If Pope Francis single-handedly ended global poverty tomorrow through some sudden miracle, there would still be liberal malcontents prepared to attack him for maintaining traditionally Catholic views on some of the pet issues of the Anglophone center-left. Complaints about Pope Francis’s old-fashioned backwardness are especially tied up in his failure to qualify as a good center-left feminist. There is still a healthy contingent of liberal writers who call with depressing regularity for Pope Francis to think more like an American Democrat, without acknowledging the nature of Pope Francis’s special relationship with the 1.2 billion Catholics worldwide. If he were to abandon Catholic teaching on birth control and the ordination of women priests, his ability to influence Catholic thought on matters of capitalism and climate change would be reduced to nil. 

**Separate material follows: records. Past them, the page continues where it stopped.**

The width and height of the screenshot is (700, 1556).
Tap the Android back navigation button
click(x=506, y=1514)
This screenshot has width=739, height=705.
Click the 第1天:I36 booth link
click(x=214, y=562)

Odd criticisms of the Pope's supposedly anemic feminism have been something of a hallmark of his papacy. In July of 2013, mere months after Francis became pope, The Guardian published an essay entitled “Thanks for nothing, Pope Francis”: the “nothing” in the title being his failure to instantaneously transform Catholic doctrine to make women priests. Shortly thereafter, in August of 2013, the Los Angeles Times ran a similar article concerned with “Pope Francis’ woman problem.” “Full recognition of women's religious calling and authority would be a start in dismantling theological justifications that enable sexism, misogyny and exploitation,” the essay argued, cleanly devoid of a theological argument for its envisioned reform. Following these predecessors, The American Prospect published an article Wednesday arguing much the same:  “Were the pope truly committed to rolling back the damage wrought by global capitalism…he would not preside over an institution that models for the world the subjugation of women,” went the usual claim, with its usual assumption that ordination is the key to women’s liberation.

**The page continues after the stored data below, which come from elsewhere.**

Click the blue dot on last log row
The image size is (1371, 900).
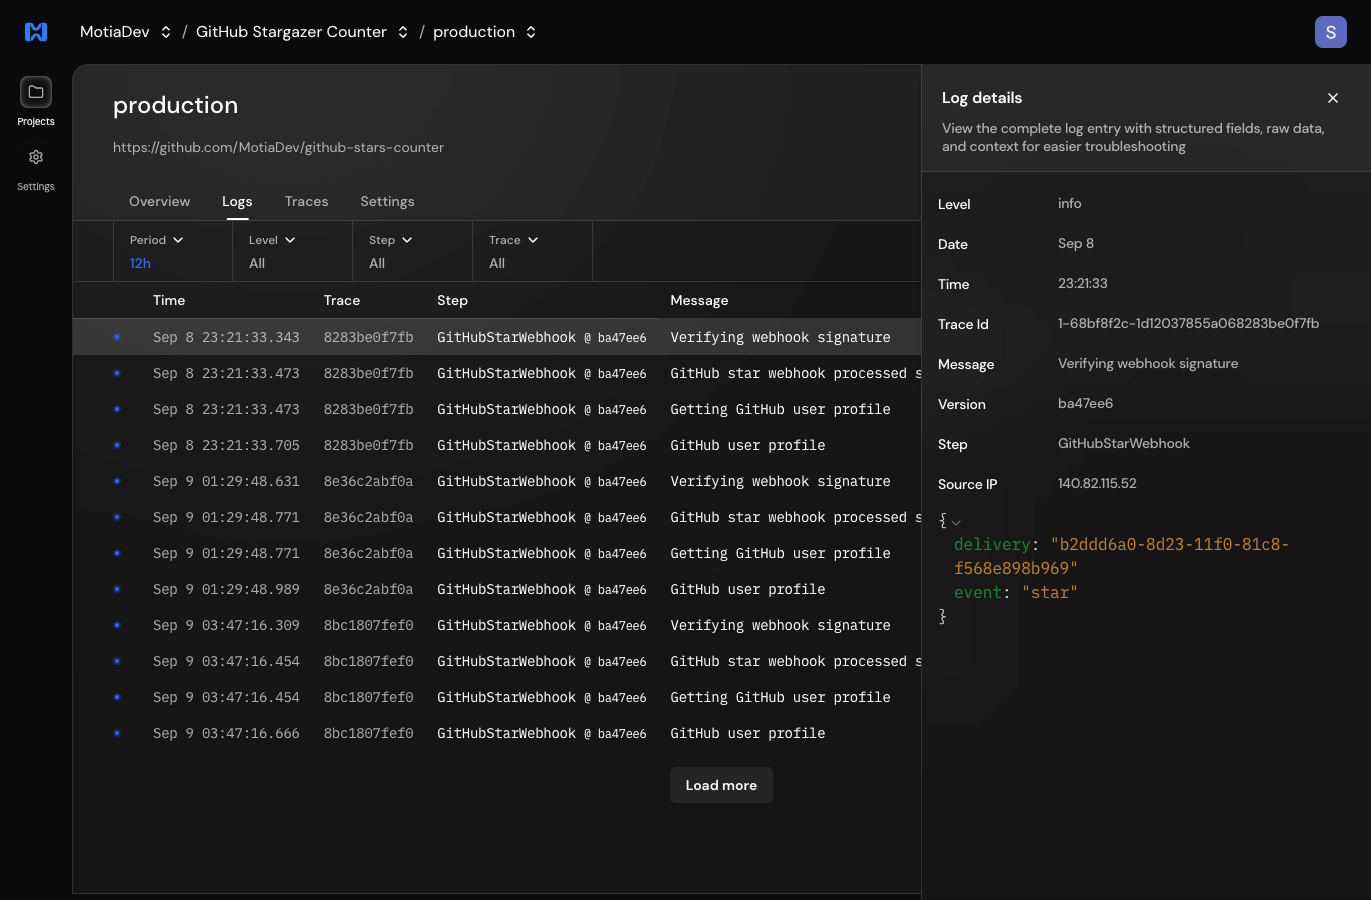(117, 734)
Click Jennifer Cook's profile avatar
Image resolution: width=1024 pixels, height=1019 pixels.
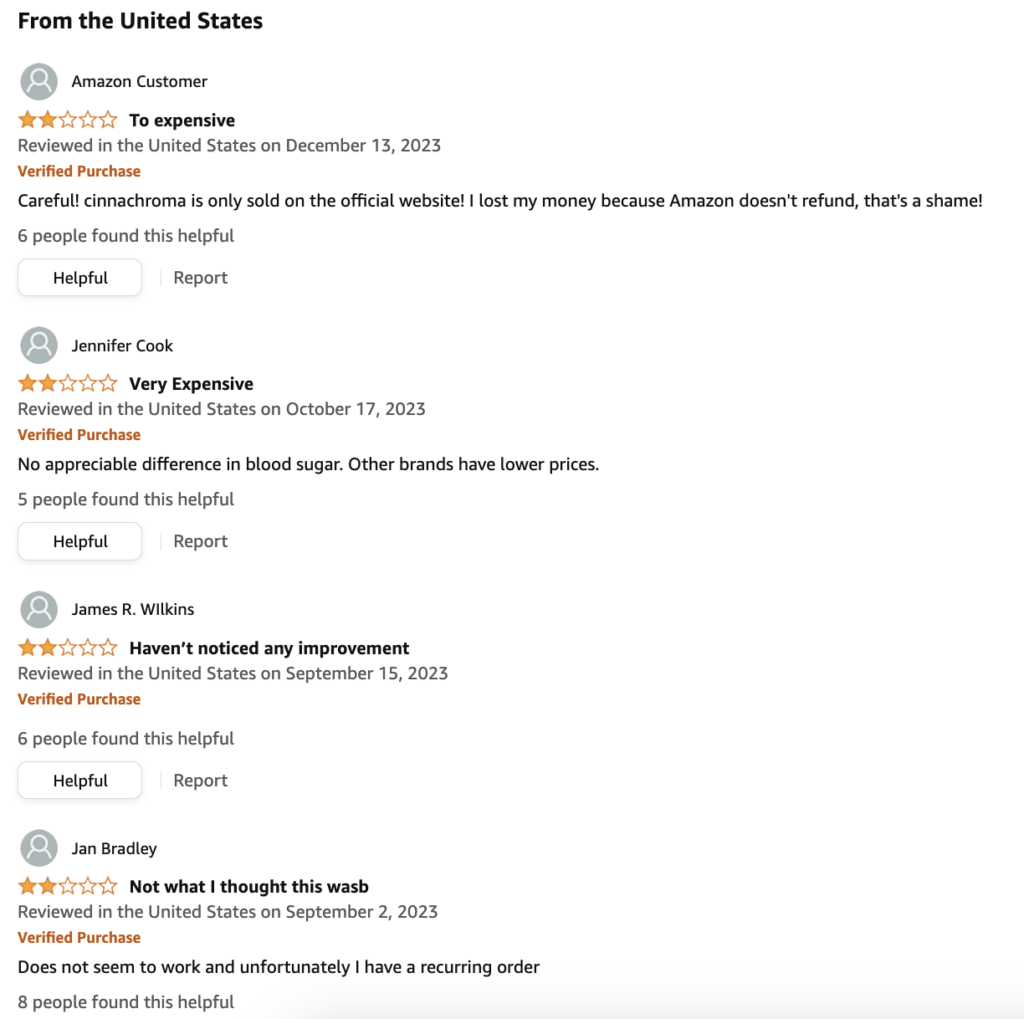click(39, 346)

A few notes on that claim: the priesthood, unlike business leadership or political leadership, is not a regulation bureaucratic role. Being a priest is not like being a scout troop leader, team captain, CEO, or mayor. Celebrating Mass and performing sacraments are not like hiring employees or setting a political agenda. It is not clear how appointing women priests would do anything to reverse the tide of misogyny or counter the kind of sexism that impoverishes and imperils women worldwide. (There is no historical shortage of priestesses in any number of cults or in present Christian denominations, and yet pervasive misogyny marches on.)

Within the bounds of traditional Catholic religious vocation for women, Pope Francis has been remarkably progressive compared to his immediate predecessors. An investigation begun under Pope Benedict XVI into the Leadership Conference of Women Religious (LCWR), an association of American nuns. The nuns were investigated for, inter alia, their “radical feminism”; yet, Pope Francis shut the investigation down abruptly this April, in a hail of praise for the nuns and their good work. This is the kind of incremental but substantive change in favor of women’s role in the Church that one imagines even Francis’s secular feminist critics would laud. The Catholic sisters of the LCWR certainly did.

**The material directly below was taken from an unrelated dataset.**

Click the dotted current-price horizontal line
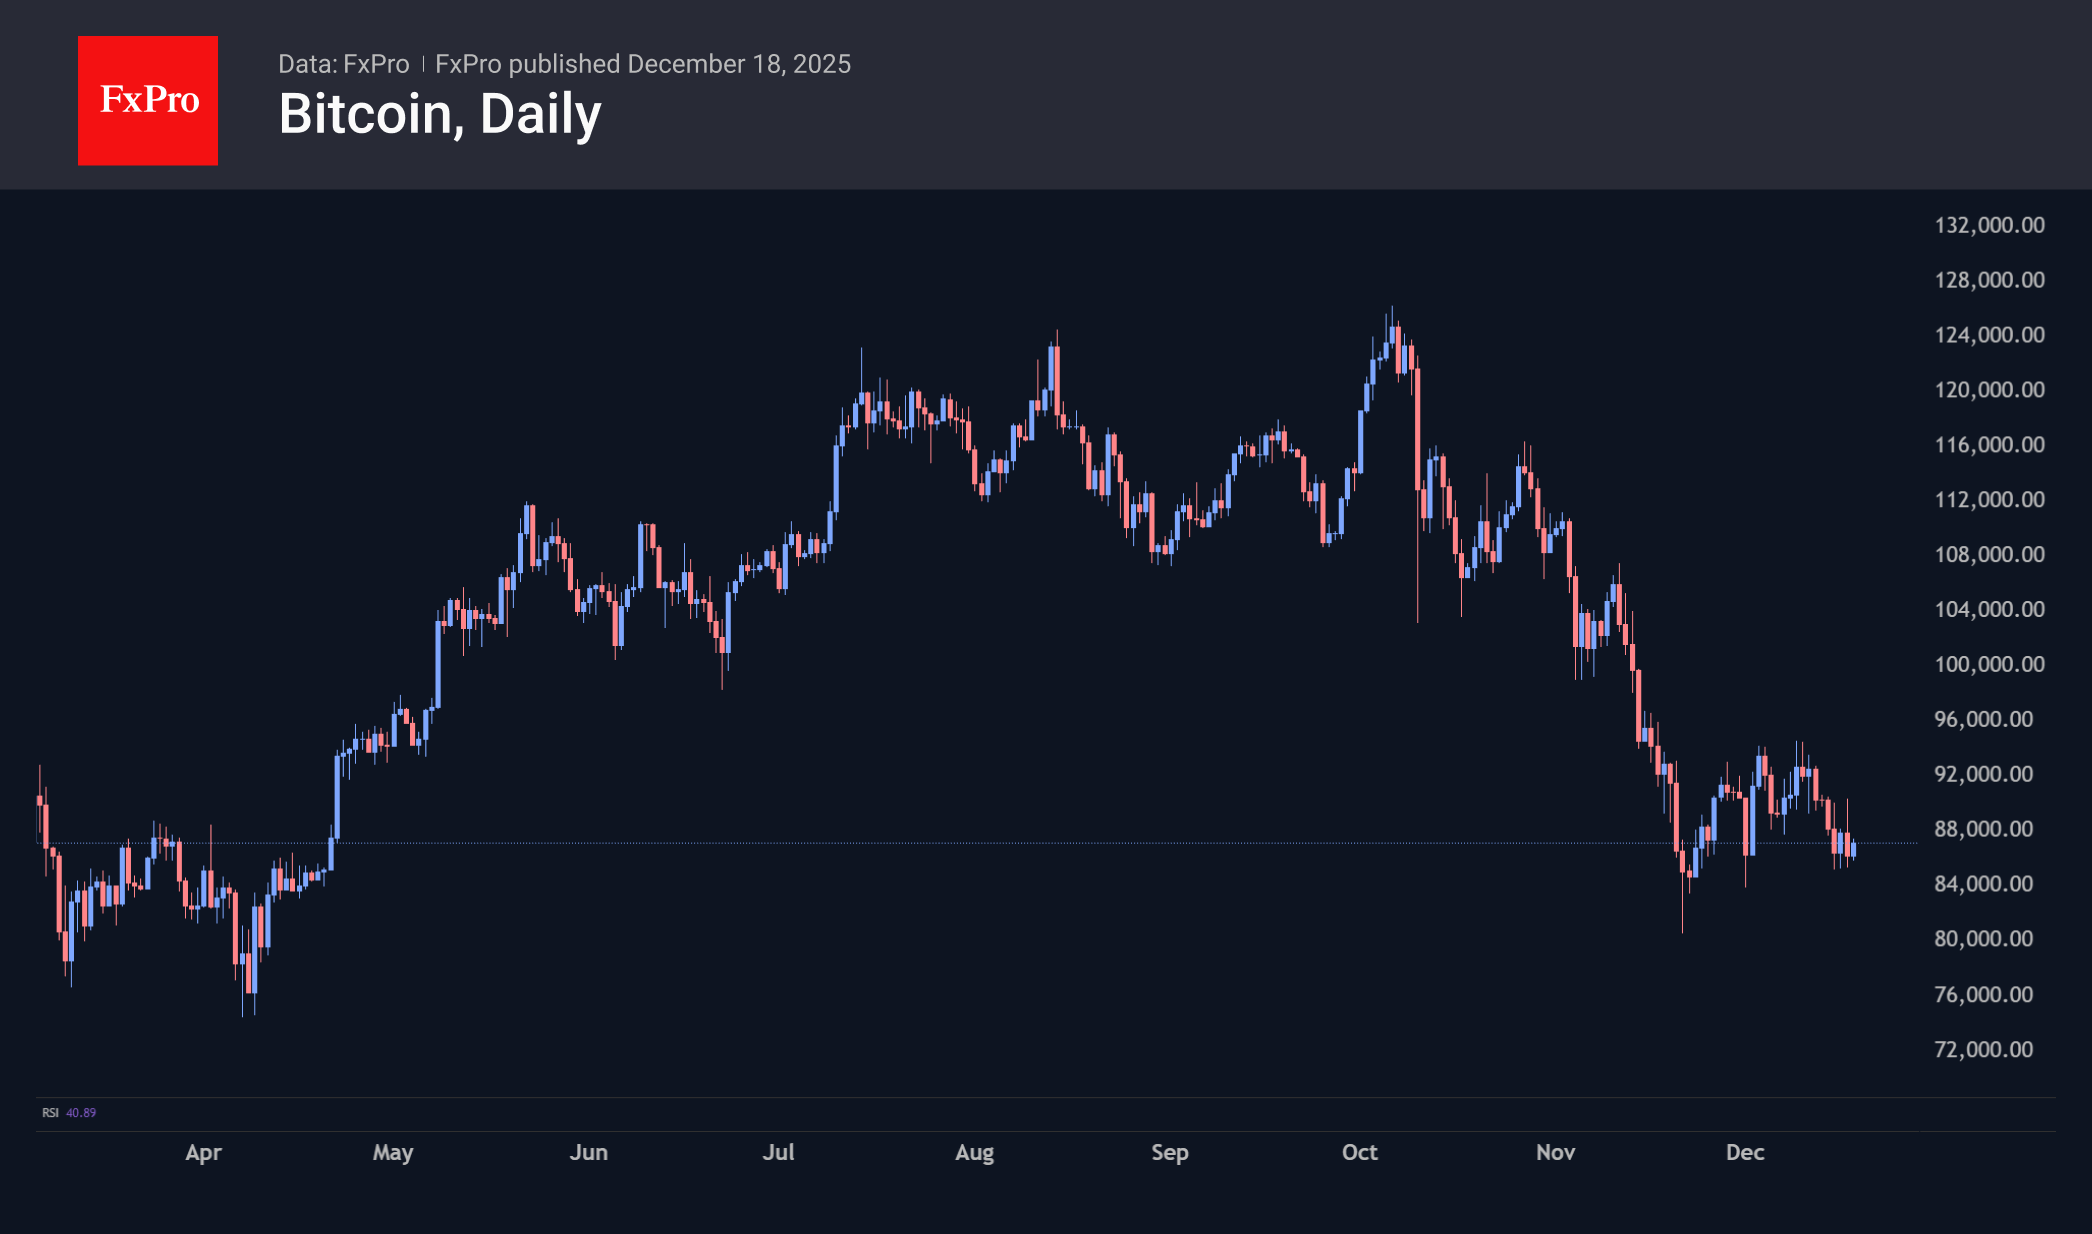Viewport: 2092px width, 1234px height. 1000,843

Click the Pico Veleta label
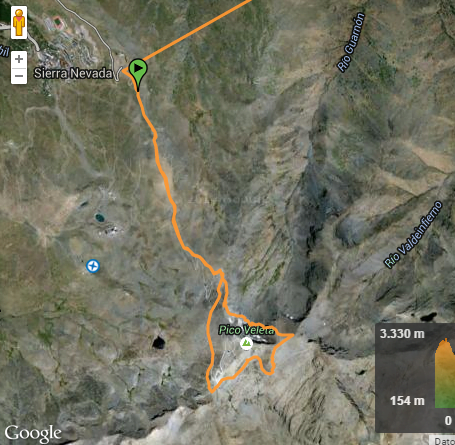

But perhaps Francis’s feminism has still been too subtle for his detractors. It has, after all, operated within the Catholic Church, not as an external critique of it. Francis's positions on climate change and inequality—for which commentators have praised him—are also rooted in Catholic doctrines. Such commentators often do not recognize that his authority in both these cases does not come from some personal license, but his ability to speak to the Catholic tradition. What makes him an inspiration to Catholics (and non-Catholic onlookers) is his authenticity, which is an exhaustible resource. Were Francis to suddenly and unilaterally controvert tradition (on the subject of women’s ordination or any other topic), he would do damage to the very credibility that makes his work on behalf of the world’s poor and vulnerable effective. Why listen to a pope who doesn’t seem Catholic?

Fortunately, Francis does not appear poised to dispense with his Catholic bona fides any time soon. While that will always mean tension with secular, liberal feminism, it doesn’t necessarily mean the anti-poverty goals Francis routinely works to advance will be at cross purposes with a feminist agenda. Francis’s remarks on population control in his recent encyclical Laudato Si, for instance, align with the current in feminist thought that argues women should have the ability not only to delay childbirth, but to schedule it according to their own interests rather than those of employers or markets. Population reduction plans, Francis pointed out, aim to reduce the number of births among the poor, instead of reducing poverty itself, which amounts to “an attempt to legitimize the present model of distribution, where a minority believes that it has the right to consume in a way which can never be universalized, since the planet could not even contain the waste products of such consumption."

In other words, Pope Francis’s interest is in making the distribution of resources equal enough that women (especially women in poor countries) are able to raise families at will, rather than at the convenience of others. While not advancing the totality of any given secular, liberal feminism, it is an approach that should appeal broadly to those interested in the intersection of poverty and womanhood. And, unlike the priesthood (which has no clear relationship to the material reality of women’s circumstances either way) it suggests obvious political frames for advancing women’s interests. Gloria Steinem he isn’t, but feminists shouldn’t throw Francis out just yet.